Once the peaches have released their juices, mash them with a fork or potato masher until only very small chunks of peach remain. You don't want large, individual pieces of peach in your ice cream or they will freeze very hard. Strain the juice into a separate bowl, reserving both the liquid and the mashed peaches and refrigerating until ready to use.
Meanwhile, in a medium saucepan, stir together the cream, milk, another 1/2 cup of the sugar, and the salt. Heat over medium-low heat until hot, but not bubbling.
In a large bowl, whisk together the egg yolks and remaining 1/4 cup of sugar, until light in color, about two minutes.

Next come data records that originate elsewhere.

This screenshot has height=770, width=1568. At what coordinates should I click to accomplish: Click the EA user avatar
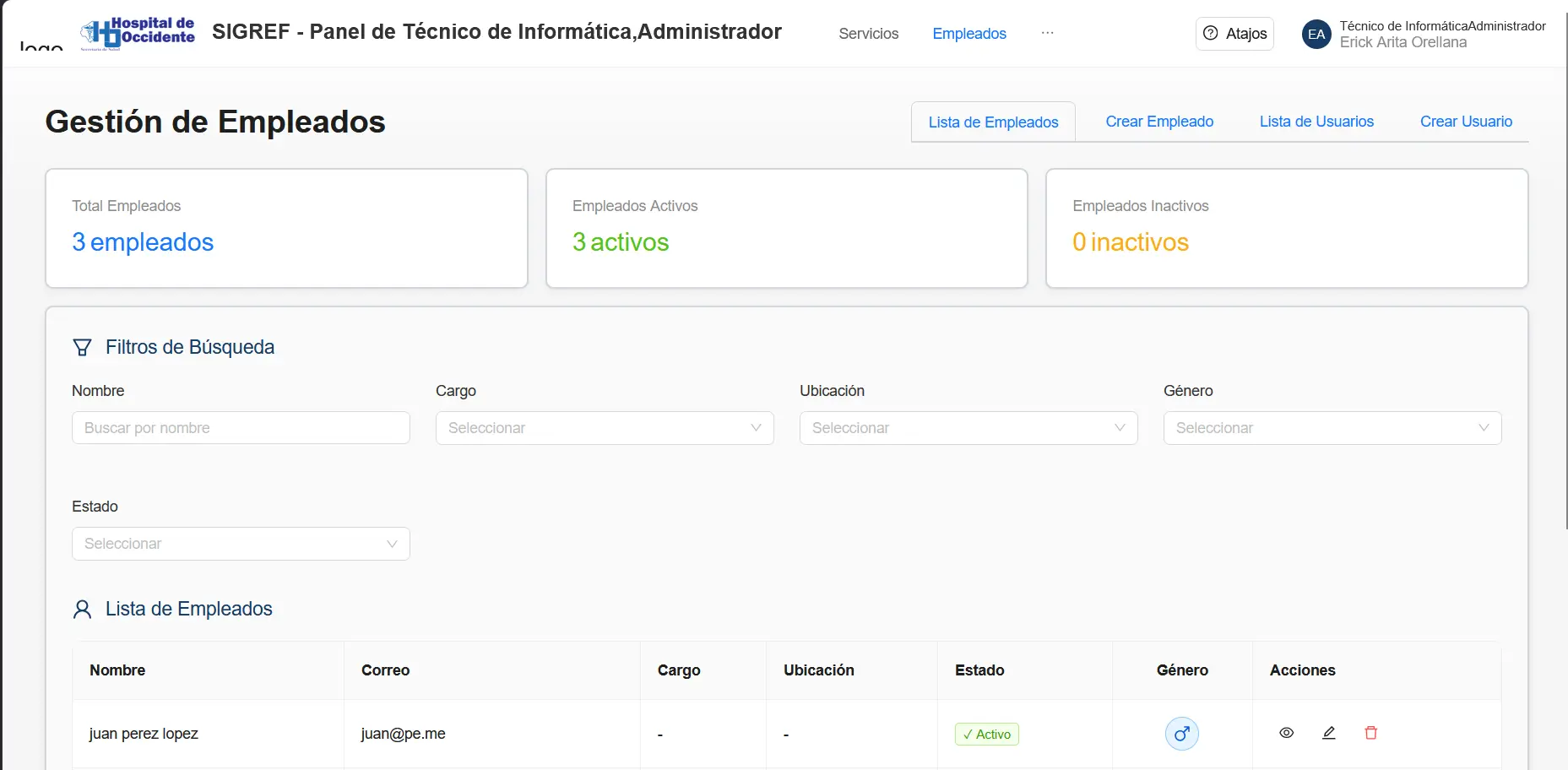[x=1316, y=35]
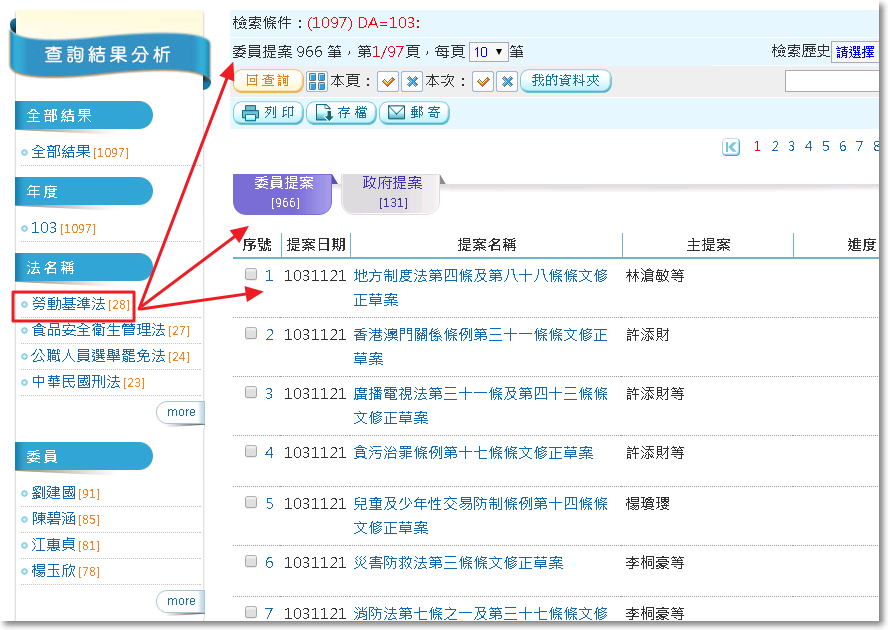
Task: Click the search text input field
Action: 832,81
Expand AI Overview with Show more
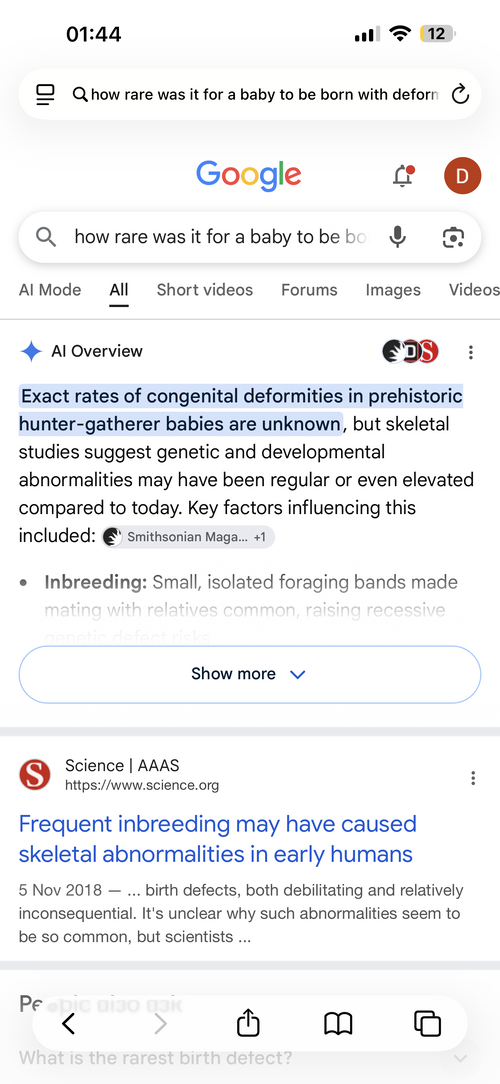500x1084 pixels. (x=250, y=674)
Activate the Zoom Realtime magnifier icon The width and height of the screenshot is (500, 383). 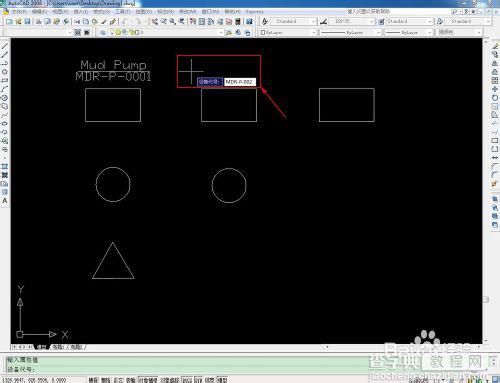[164, 22]
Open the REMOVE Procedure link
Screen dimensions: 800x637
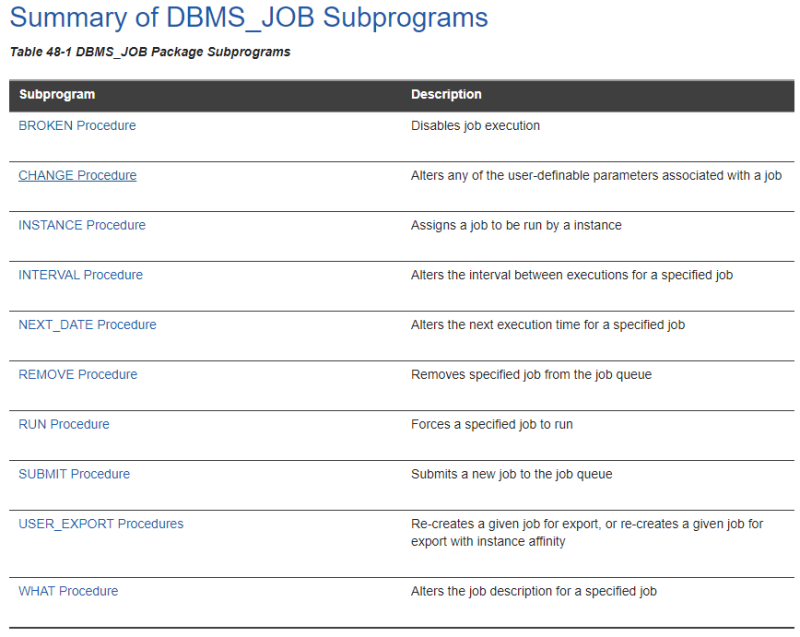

While whisking, slowly pour in 1/2 cup of the hot cream mixture into the egg yolk and sugar mixture to temper the eggs before adding them to the custard base. Slowly add another 1/2 cup of hot cream, whisking the entire time.
Pour the tempered egg yolks into the saucepan with the rest of the custard base and stir gently with a wooden spoon for 2-4 minutes, or until the temperature is between 170-175 and the mixture is just thick enough to coat the back of the spoon. Remove from heat and stir in the vanilla.
Strain the custard base through a fine mesh strainer into a clean bowl, then stir in liquid from the mashed peaches and refrigerate for 4 hours, until thoroughly chilled.
Pour peach ice cream base into ice cream maker and churn according to manufacturer's instructions, until it looks like soft-serve ice cream, about 25-30 minutes. Add the reserved mashed peaches during the last 30 seconds or so of the churning process, then transfer the ice cream to an airtight container and freeze at least 4-6 hours to ripen.